Data entries
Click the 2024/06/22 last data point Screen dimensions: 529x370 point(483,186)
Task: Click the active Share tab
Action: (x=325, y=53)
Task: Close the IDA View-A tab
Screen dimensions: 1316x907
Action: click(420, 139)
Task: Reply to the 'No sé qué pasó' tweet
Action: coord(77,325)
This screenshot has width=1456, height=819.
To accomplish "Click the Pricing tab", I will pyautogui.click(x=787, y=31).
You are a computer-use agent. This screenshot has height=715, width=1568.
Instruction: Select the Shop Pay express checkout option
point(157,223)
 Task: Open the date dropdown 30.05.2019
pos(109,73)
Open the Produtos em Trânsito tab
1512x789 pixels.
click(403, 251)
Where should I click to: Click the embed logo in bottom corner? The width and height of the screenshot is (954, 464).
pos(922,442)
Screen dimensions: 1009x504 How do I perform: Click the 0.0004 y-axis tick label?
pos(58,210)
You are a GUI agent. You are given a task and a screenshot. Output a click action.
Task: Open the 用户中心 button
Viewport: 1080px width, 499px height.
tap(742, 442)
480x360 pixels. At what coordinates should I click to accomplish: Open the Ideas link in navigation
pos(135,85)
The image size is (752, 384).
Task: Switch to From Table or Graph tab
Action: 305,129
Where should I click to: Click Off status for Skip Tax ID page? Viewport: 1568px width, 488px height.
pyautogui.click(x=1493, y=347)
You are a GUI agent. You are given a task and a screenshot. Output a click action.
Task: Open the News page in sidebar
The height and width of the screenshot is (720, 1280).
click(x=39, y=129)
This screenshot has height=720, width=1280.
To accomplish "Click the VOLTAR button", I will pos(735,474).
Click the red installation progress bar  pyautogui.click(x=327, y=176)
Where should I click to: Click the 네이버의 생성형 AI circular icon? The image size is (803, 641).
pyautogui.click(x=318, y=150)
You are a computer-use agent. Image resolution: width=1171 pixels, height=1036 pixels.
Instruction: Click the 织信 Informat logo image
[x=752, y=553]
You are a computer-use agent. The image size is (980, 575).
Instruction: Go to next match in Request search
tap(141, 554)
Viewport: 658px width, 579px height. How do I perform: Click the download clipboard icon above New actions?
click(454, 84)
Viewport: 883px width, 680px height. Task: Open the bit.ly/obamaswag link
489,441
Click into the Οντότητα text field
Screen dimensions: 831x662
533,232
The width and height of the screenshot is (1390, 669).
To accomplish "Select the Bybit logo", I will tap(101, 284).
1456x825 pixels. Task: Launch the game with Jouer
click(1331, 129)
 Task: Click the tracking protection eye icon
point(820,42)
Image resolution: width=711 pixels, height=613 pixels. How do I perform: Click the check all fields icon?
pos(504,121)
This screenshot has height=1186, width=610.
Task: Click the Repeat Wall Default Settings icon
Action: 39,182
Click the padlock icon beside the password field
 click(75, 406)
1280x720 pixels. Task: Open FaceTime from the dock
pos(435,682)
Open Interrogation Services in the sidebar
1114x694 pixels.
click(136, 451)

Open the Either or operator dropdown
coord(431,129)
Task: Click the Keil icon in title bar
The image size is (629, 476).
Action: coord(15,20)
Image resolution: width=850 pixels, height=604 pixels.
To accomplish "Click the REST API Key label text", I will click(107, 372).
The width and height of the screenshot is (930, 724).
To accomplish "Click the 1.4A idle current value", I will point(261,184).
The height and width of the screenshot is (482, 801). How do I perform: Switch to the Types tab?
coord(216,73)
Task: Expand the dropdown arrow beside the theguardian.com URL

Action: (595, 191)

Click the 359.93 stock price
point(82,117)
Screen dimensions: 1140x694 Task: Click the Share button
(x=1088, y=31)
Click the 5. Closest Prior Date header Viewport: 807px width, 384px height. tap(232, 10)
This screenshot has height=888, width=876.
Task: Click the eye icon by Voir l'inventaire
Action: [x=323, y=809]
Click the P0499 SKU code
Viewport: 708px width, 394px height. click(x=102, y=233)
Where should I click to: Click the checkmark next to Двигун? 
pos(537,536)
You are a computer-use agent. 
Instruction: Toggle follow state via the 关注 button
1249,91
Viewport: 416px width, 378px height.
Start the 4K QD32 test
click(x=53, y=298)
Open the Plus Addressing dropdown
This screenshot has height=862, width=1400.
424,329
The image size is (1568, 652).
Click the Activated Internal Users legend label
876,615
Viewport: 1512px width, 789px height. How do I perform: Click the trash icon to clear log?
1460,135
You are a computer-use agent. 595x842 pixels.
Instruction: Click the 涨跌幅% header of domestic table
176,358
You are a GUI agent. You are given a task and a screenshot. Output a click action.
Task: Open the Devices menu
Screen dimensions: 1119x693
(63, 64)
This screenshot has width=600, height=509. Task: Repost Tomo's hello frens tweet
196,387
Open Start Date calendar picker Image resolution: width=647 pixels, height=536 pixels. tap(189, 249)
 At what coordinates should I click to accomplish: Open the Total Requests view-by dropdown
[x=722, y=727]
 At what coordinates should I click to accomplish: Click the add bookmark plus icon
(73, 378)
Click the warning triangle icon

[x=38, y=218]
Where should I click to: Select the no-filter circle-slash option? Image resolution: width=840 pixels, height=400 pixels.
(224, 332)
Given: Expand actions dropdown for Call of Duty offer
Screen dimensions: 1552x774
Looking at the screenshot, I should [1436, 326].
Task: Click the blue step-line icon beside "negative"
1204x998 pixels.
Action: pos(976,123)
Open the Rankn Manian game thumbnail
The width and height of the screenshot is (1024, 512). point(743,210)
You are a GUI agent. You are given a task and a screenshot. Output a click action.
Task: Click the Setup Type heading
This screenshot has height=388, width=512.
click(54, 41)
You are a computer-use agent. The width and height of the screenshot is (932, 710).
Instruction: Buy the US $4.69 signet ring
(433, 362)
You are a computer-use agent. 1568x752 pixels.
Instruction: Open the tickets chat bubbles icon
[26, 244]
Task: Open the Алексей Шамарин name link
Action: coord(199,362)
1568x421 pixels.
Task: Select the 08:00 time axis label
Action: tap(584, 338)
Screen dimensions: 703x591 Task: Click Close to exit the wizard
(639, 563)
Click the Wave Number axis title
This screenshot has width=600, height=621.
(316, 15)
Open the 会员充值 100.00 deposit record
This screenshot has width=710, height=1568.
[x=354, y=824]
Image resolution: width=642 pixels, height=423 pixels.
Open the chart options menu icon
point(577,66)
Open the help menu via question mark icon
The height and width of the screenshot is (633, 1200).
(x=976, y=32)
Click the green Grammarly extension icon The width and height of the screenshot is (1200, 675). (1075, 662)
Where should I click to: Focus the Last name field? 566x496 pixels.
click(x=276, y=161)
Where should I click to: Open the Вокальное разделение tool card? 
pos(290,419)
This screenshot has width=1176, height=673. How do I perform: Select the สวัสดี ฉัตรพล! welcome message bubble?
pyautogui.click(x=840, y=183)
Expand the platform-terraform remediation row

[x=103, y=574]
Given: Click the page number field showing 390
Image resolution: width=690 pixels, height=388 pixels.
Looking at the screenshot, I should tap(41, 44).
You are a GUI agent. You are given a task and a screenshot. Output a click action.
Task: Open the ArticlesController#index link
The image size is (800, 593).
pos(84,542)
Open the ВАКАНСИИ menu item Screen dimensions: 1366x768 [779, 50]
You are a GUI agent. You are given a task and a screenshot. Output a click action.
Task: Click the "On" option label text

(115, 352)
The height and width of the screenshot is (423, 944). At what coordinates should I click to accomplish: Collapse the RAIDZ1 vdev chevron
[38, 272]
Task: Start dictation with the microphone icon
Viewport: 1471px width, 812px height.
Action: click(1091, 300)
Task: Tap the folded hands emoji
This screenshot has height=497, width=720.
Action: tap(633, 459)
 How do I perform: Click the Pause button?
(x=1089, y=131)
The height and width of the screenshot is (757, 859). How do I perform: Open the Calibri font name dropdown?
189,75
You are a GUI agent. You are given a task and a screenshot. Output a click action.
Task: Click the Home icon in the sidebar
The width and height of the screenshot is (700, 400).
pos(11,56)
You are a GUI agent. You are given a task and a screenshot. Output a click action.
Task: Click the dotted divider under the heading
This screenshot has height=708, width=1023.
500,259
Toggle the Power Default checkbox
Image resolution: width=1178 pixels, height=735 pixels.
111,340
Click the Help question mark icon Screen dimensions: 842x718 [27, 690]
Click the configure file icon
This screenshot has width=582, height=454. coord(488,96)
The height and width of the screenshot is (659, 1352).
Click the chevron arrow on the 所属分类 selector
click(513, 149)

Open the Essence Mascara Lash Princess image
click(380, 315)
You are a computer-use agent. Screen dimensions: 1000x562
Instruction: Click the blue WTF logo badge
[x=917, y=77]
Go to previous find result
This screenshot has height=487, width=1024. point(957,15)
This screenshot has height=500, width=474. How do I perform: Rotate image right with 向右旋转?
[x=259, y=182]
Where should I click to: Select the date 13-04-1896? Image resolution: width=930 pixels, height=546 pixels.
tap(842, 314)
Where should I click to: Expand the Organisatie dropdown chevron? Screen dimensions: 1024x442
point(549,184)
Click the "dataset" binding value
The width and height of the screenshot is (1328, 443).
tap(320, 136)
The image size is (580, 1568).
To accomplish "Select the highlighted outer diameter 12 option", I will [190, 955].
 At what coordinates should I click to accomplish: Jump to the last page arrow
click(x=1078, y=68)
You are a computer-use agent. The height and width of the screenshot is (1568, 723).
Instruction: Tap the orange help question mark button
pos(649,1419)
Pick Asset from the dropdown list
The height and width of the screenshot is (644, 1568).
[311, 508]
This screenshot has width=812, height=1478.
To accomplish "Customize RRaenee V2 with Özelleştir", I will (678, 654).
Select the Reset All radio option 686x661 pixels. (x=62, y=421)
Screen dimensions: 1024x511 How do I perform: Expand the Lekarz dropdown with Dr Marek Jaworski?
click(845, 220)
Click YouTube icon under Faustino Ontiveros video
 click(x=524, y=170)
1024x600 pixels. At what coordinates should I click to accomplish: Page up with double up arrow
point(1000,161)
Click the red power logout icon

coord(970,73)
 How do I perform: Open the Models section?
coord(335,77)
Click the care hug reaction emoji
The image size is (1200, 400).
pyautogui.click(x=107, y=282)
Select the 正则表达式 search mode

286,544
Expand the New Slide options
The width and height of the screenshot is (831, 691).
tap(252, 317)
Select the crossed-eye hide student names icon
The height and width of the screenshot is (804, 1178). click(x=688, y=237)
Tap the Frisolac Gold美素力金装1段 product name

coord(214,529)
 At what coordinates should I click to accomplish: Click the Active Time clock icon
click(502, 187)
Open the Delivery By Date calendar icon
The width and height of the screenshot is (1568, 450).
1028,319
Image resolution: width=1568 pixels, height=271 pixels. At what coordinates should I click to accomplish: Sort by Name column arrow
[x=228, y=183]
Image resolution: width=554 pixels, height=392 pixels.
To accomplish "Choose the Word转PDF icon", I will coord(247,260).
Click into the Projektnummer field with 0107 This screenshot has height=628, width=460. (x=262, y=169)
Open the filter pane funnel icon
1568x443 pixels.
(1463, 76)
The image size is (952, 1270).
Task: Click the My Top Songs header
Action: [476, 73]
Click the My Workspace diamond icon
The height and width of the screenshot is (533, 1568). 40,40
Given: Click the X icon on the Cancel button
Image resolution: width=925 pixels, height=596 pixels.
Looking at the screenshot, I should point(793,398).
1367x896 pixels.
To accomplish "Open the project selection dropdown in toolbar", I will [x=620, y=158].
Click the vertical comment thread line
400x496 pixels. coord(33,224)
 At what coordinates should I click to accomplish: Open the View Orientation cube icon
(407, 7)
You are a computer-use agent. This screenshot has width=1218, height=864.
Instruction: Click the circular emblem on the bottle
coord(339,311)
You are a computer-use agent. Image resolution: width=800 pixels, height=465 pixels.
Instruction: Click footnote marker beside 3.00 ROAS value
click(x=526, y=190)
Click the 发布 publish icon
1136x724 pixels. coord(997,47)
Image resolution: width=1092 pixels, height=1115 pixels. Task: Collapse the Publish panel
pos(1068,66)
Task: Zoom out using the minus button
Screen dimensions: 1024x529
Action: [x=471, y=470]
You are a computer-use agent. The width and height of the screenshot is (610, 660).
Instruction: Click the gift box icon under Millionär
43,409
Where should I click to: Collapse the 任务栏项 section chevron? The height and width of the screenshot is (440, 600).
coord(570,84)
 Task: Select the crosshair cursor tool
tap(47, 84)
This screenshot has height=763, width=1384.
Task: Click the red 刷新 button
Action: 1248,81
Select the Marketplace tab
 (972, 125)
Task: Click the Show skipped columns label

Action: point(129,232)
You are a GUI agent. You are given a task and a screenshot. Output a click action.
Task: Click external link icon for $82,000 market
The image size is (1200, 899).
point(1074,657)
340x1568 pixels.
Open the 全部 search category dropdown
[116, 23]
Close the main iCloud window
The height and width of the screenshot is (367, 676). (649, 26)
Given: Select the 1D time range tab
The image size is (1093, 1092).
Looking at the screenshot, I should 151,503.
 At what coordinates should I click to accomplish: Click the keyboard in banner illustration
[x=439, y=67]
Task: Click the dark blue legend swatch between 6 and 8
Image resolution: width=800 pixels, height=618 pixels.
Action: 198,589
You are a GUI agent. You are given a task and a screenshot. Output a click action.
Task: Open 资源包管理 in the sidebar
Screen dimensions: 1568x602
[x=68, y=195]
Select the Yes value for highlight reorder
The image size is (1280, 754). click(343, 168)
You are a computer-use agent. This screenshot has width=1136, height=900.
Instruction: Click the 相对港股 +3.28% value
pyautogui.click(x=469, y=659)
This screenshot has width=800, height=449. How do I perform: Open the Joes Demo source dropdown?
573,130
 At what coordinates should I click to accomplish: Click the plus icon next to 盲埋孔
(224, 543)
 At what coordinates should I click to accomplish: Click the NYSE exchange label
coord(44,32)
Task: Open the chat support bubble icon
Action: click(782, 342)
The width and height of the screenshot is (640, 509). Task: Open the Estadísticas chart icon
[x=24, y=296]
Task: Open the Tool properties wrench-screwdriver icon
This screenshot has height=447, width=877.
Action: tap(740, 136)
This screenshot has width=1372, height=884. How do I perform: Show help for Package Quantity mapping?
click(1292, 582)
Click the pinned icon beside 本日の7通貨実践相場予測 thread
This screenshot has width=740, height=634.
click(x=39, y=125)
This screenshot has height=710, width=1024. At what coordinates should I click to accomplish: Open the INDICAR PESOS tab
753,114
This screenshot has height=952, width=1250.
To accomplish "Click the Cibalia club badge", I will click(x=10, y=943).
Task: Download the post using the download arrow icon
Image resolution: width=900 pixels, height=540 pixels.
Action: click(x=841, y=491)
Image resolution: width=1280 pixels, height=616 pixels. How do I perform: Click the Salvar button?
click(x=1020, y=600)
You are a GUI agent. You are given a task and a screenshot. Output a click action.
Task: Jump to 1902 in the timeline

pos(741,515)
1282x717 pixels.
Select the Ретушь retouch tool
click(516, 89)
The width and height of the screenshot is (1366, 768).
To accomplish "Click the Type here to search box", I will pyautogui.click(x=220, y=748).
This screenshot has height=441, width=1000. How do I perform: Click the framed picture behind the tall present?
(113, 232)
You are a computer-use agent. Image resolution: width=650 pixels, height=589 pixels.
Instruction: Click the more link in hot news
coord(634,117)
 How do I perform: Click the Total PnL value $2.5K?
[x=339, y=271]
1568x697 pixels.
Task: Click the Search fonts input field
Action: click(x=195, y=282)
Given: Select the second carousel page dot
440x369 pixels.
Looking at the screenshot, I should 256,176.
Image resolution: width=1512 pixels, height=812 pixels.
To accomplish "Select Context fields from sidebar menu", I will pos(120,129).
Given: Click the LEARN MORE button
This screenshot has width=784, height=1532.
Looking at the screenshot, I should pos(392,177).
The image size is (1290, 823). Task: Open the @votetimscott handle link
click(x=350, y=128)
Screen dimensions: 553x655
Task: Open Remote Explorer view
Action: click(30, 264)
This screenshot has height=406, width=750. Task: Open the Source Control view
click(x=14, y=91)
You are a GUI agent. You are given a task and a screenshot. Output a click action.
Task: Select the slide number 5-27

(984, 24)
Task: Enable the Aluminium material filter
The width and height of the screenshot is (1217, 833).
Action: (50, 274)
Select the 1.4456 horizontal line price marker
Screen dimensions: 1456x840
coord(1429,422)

§ INSTRUCTIONS FOR THE TASK
Which lines of the records above contain the word "sidebar"? Report each one in full.

§ PROBLEM SOLUTION
Task: Open the News page in sidebar
Open Interrogation Services in the sidebar
Task: Click the Home icon in the sidebar
Task: Open 资源包管理 in the sidebar
To accomplish "Select Context fields from sidebar menu", I will pos(120,129).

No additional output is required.